----- Provided data -----

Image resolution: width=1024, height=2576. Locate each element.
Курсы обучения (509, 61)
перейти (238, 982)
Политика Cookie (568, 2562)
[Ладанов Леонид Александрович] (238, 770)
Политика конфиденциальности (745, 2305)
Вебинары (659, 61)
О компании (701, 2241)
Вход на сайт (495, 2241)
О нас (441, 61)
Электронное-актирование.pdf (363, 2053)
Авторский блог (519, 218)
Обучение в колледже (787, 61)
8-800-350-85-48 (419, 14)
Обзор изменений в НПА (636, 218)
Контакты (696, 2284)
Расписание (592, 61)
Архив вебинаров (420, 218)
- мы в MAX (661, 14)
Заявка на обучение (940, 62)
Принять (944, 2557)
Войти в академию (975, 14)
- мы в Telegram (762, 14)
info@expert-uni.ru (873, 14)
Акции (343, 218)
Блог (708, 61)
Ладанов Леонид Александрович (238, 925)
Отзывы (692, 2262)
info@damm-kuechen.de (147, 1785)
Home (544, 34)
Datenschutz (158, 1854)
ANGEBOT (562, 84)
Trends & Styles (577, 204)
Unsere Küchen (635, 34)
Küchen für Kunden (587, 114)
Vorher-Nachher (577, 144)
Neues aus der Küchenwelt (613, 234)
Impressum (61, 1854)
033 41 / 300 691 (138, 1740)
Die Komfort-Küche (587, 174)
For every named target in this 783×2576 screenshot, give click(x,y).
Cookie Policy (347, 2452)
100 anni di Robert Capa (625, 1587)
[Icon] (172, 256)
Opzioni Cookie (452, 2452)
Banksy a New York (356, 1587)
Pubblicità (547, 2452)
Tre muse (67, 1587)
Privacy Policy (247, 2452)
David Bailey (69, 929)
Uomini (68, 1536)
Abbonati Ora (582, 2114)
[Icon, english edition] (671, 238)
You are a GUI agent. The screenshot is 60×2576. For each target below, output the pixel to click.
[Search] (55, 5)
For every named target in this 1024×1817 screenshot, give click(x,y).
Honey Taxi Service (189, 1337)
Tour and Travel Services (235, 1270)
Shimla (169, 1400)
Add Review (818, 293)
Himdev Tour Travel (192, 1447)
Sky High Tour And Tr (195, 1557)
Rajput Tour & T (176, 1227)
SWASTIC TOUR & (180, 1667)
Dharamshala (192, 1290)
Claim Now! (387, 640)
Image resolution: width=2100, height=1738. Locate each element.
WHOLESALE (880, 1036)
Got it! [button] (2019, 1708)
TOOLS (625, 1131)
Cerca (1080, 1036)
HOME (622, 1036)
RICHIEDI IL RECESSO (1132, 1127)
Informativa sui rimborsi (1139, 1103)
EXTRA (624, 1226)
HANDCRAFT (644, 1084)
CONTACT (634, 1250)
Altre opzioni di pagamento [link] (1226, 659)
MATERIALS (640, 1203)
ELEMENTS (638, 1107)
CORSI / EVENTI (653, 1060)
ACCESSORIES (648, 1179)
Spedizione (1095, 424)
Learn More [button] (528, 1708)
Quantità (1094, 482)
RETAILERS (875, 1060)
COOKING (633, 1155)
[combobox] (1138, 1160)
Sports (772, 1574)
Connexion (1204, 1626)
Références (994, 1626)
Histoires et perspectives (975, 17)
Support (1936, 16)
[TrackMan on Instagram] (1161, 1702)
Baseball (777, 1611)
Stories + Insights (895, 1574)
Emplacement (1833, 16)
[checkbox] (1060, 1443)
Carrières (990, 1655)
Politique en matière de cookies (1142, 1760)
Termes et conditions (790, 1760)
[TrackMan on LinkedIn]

-----

Word for word, write out all of the data above.

◆ Expected answer ◆
Image resolution: width=1024, height=2576. Locate each element.
Курсы обучения (509, 61)
перейти (238, 982)
Политика Cookie (568, 2562)
[Ладанов Леонид Александрович] (238, 770)
Политика конфиденциальности (745, 2305)
Вебинары (659, 61)
О компании (701, 2241)
Вход на сайт (495, 2241)
О нас (441, 61)
Электронное-актирование.pdf (363, 2053)
Авторский блог (519, 218)
Обучение в колледже (787, 61)
8-800-350-85-48 (419, 14)
Обзор изменений в НПА (636, 218)
Контакты (696, 2284)
Расписание (592, 61)
Архив вебинаров (420, 218)
- мы в MAX (661, 14)
Заявка на обучение (940, 62)
Принять (944, 2557)
Войти в академию (975, 14)
- мы в Telegram (762, 14)
info@expert-uni.ru (873, 14)
Акции (343, 218)
Блог (708, 61)
Ладанов Леонид Александрович (238, 925)
Отзывы (692, 2262)
info@damm-kuechen.de (147, 1785)
Home (544, 34)
Datenschutz (158, 1854)
ANGEBOT (562, 84)
Trends & Styles (577, 204)
Unsere Küchen (635, 34)
Küchen für Kunden (587, 114)
Vorher-Nachher (577, 144)
Neues aus der Küchenwelt (613, 234)
Impressum (61, 1854)
033 41 / 300 691 (138, 1740)
Die Komfort-Küche (587, 174)
For every named target in this 783×2576 screenshot, give click(x,y).
Cookie Policy (347, 2452)
100 anni di Robert Capa (625, 1587)
[Icon] (172, 256)
Opzioni Cookie (452, 2452)
Banksy a New York (356, 1587)
Pubblicità (547, 2452)
Tre muse (67, 1587)
Privacy Policy (247, 2452)
David Bailey (69, 929)
Uomini (68, 1536)
Abbonati Ora (582, 2114)
[Icon, english edition] (671, 238)
You are a GUI agent. The screenshot is 60×2576. For each target below, output the pixel to click.
[Search] (55, 5)
For every named target in this 1024×1817 screenshot, give click(x,y).
Honey Taxi Service (189, 1337)
Tour and Travel Services (235, 1270)
Shimla (169, 1400)
Add Review (818, 293)
Himdev Tour Travel (192, 1447)
Sky High Tour And Tr (195, 1557)
Rajput Tour & T (176, 1227)
SWASTIC TOUR & (180, 1667)
Dharamshala (192, 1290)
Claim Now! (387, 640)
Image resolution: width=2100, height=1738. Locate each element.
WHOLESALE (880, 1036)
Got it! [button] (2019, 1708)
TOOLS (625, 1131)
Cerca (1080, 1036)
HOME (622, 1036)
RICHIEDI IL RECESSO (1132, 1127)
Informativa sui rimborsi (1139, 1103)
EXTRA (624, 1226)
HANDCRAFT (644, 1084)
CONTACT (634, 1250)
Altre opzioni di pagamento [link] (1226, 659)
MATERIALS (640, 1203)
ELEMENTS (638, 1107)
CORSI / EVENTI (653, 1060)
ACCESSORIES (648, 1179)
Spedizione (1095, 424)
Learn More [button] (528, 1708)
Quantità (1094, 482)
RETAILERS (875, 1060)
COOKING (633, 1155)
[combobox] (1138, 1160)
Sports (772, 1574)
Connexion (1204, 1626)
Références (994, 1626)
Histoires et perspectives (975, 17)
Support (1936, 16)
[TrackMan on Instagram] (1161, 1702)
Baseball (777, 1611)
Stories + Insights (895, 1574)
Emplacement (1833, 16)
[checkbox] (1060, 1443)
Carrières (990, 1655)
Politique en matière de cookies (1142, 1760)
Termes et conditions (790, 1760)
[TrackMan on LinkedIn]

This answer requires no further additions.